CHICAGO — Despite pricing uncertainties limiting capital markets activity, interest in seniors housing remains strong as investors seek higher yields from alternative asset classes, according to JLL’s Valuation Advisory group’s sixth annual Seniors Housing Investor Survey and Outlook.
Of the investors surveyed by the Chicago-based valuation group, 44 percent indicated they would increase their exposure to seniors housing in 2023, and 44 percent said they would make no change to their current investments. Only 12 percent of investors surveyed responded that they would decrease their exposure in 2023.
Investors are more bullish on the assisted living and skilled nursing segments of the sector this year, with 31 percent of respondents indicating they would invest in assisted living, up from 28 percent in 2022; and 26 percent of investors interested in skilled nursing, up from 17 percent the prior year.

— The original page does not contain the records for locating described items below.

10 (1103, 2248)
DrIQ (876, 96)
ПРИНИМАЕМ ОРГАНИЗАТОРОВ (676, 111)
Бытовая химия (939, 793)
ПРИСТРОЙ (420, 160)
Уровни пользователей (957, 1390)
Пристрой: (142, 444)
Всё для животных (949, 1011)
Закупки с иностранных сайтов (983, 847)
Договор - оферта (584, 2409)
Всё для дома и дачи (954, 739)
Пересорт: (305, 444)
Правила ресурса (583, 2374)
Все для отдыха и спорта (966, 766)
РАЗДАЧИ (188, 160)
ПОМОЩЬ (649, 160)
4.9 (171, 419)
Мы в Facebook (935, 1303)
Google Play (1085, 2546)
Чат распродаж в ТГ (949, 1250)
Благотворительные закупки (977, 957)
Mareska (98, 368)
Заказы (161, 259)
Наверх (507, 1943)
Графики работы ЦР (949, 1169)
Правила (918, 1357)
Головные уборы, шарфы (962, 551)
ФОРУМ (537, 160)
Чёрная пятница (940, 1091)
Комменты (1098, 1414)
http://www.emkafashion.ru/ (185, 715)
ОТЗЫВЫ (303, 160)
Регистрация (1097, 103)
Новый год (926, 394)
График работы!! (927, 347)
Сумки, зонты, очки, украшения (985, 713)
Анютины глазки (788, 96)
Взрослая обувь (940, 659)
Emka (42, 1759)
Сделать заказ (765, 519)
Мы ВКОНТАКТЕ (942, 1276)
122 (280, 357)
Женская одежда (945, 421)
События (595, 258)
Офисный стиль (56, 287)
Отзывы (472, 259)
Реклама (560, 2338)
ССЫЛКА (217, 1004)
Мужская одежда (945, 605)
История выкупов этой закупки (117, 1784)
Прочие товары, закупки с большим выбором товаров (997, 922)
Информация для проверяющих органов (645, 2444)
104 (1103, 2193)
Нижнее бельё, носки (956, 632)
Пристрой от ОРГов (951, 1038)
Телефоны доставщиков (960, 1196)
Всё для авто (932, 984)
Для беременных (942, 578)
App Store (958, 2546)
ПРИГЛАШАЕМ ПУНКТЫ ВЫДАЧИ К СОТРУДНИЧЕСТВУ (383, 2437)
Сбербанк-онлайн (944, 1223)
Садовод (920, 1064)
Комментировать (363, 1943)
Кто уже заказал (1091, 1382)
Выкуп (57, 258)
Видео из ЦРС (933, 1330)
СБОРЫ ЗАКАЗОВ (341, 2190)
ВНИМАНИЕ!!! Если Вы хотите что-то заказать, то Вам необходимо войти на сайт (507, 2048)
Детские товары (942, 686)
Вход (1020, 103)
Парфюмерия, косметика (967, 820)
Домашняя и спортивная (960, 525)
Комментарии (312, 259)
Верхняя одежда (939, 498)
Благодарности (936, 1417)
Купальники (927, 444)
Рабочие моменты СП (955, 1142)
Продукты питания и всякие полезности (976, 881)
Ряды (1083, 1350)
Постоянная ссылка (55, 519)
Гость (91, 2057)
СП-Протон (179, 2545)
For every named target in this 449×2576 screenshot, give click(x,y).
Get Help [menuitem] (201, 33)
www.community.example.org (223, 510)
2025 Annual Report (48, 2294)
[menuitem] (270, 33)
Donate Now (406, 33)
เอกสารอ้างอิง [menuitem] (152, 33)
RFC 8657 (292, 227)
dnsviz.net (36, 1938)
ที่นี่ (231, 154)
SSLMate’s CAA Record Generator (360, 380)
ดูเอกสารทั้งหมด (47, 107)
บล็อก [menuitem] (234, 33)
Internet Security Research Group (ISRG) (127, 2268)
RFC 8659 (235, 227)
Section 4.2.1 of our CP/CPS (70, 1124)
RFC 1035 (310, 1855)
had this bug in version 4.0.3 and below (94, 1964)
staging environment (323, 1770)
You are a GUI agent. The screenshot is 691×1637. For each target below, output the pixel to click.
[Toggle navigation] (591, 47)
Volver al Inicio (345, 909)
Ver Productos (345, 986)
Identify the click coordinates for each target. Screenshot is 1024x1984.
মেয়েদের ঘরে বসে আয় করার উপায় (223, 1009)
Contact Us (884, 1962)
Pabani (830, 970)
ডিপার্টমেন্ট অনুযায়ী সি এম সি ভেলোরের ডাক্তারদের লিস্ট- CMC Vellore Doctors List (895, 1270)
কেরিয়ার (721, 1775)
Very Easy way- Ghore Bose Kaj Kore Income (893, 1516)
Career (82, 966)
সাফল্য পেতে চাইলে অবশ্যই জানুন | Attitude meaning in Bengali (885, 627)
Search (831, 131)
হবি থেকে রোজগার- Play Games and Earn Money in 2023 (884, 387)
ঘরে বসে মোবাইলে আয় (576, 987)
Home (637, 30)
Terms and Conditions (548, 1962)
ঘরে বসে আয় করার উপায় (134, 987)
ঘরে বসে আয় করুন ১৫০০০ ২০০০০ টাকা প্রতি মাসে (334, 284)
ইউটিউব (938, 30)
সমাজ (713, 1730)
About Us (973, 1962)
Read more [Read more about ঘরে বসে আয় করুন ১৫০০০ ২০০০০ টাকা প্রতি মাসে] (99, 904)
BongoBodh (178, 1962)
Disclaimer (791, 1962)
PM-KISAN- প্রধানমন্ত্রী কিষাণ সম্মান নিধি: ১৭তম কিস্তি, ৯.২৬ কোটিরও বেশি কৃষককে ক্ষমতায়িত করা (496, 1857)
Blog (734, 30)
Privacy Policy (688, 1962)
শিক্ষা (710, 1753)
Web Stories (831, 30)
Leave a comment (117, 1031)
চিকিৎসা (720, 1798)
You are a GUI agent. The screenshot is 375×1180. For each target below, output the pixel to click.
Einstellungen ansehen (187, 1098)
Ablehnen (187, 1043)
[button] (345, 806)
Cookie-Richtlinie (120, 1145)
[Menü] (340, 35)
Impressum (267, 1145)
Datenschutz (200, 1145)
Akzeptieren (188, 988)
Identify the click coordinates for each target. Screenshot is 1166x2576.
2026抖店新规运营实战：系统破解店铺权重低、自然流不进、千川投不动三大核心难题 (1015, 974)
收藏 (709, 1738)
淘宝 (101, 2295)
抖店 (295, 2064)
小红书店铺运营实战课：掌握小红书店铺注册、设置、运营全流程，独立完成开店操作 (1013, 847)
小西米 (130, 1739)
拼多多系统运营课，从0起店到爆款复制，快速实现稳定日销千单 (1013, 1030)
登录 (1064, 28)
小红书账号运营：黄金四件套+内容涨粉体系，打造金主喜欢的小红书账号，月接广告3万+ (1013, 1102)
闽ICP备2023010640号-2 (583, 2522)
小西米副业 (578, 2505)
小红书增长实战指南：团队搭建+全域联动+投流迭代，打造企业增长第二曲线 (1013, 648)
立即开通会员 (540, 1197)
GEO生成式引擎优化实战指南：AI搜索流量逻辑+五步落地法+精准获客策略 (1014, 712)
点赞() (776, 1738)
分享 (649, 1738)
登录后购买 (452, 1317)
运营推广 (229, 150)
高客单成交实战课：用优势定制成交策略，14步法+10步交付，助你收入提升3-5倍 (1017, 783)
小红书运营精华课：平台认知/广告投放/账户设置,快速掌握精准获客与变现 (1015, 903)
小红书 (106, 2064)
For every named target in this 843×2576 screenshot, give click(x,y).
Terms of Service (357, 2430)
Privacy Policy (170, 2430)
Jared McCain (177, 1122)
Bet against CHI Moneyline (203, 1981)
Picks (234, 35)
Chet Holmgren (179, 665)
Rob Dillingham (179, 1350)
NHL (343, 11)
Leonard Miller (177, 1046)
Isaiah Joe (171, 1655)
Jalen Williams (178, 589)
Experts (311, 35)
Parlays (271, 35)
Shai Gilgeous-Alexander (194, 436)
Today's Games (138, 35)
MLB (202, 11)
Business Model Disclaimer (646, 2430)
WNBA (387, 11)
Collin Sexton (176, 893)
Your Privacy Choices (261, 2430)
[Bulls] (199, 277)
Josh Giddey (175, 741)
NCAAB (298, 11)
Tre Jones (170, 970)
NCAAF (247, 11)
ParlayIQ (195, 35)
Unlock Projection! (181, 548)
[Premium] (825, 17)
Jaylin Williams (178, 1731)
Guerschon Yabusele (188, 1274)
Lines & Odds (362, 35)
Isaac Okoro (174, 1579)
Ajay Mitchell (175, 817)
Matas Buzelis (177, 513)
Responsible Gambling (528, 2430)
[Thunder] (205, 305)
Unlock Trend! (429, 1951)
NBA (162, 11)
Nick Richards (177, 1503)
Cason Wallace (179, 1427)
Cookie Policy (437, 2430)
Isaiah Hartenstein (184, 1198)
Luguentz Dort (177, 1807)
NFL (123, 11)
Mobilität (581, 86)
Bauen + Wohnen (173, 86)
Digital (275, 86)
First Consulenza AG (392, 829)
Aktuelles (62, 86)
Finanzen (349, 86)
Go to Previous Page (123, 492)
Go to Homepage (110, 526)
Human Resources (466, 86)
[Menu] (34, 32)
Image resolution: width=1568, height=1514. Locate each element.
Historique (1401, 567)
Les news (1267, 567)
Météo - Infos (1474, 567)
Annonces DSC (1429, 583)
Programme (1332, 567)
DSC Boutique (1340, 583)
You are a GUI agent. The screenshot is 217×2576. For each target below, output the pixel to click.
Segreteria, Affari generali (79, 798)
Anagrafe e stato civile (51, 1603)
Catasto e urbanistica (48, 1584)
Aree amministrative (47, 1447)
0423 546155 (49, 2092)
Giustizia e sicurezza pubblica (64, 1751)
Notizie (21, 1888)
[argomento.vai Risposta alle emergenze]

“While there are certainly challenges in the current capital markets, the underlying fundamentals of the seniors housing sector remain strong,” says Brian Chandler, co-lead for the JLL Valuation Advisory seniors housing practice. “We’ve seen rising occupancy rates, rising rents and a very muted construction pipeline, which will drive demand through 2023 and beyond.”
The survey also notes that, as institutional investors and core funds pull back in most sectors, private capital has taken an increasing market share with developers and owners seeking to enter the seniors housing space. Strong demographic tailwinds continue to drive demand and higher yields than other core asset classes drive investor demand.
“The 80-plus population in the U.S. is expected to grow by more than 50 percent in the coming decade compared to the overall population growing just 4.7 percent,” says Bryan Lockard, co-lead for the JLL Valuation Advisory seniors housing practice. “This underscores the enormous wave of pending demand for additional seniors housing and nursing care facilities, providing ample opportunity for developers, owners and investors in the sector long-term.”